**What to work on:**
Could you retype only the lines from the one containing "You are a computer-use agent." through the final line of the entries, both included, skipping any images?

**Saved data entries:**
**********
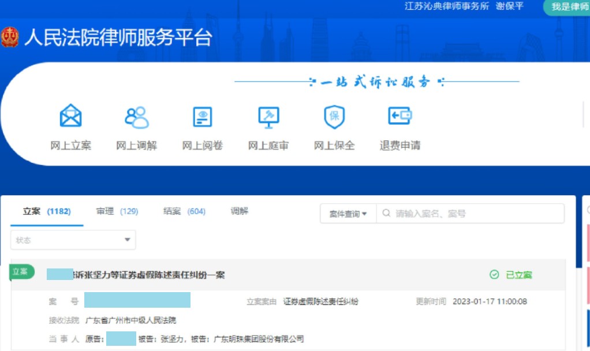This screenshot has height=351, width=590.
Task: Expand the 案件查询 query type dropdown
Action: 348,213
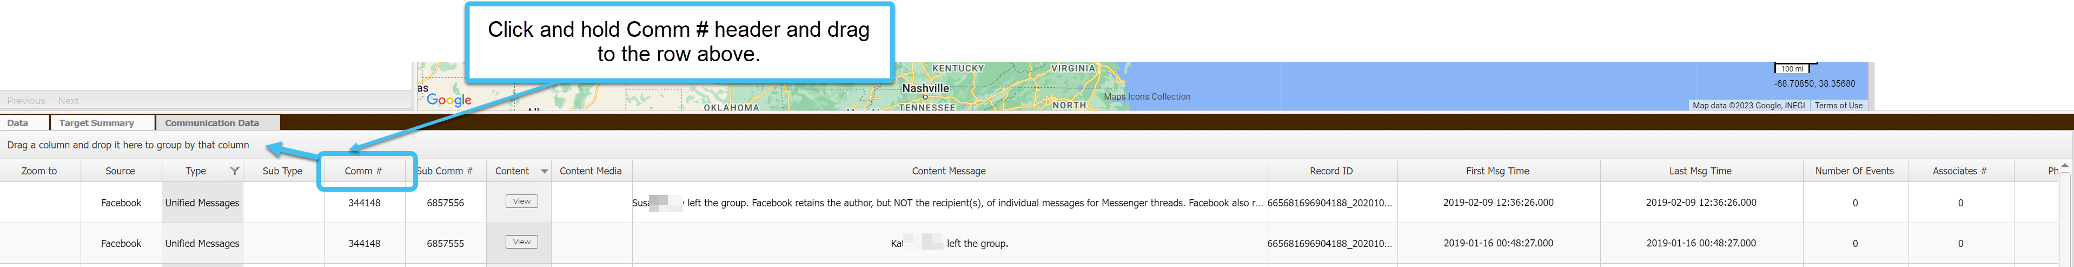The height and width of the screenshot is (267, 2074).
Task: Click the Next link
Action: pos(68,101)
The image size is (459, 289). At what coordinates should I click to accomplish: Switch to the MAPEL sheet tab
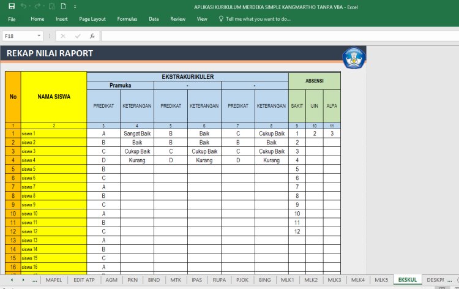tap(54, 280)
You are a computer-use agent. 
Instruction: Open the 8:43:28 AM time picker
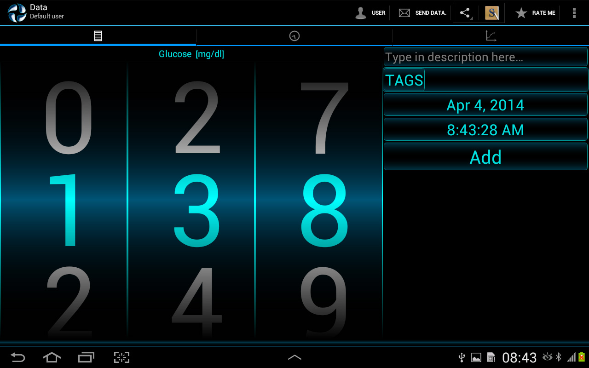pyautogui.click(x=485, y=130)
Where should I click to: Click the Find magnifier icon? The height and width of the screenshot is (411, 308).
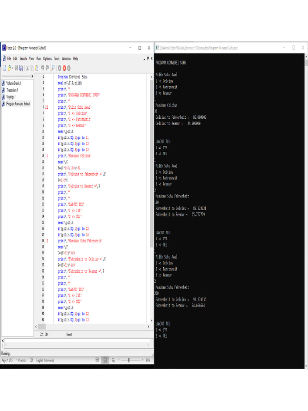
**********
**Answer space:**
You are a computer-use agent. 
Instruction: Open the 8:43:28 AM time picker
pyautogui.click(x=485, y=130)
Where should I click to: Click the Find magnifier icon? The height and width of the screenshot is (411, 308).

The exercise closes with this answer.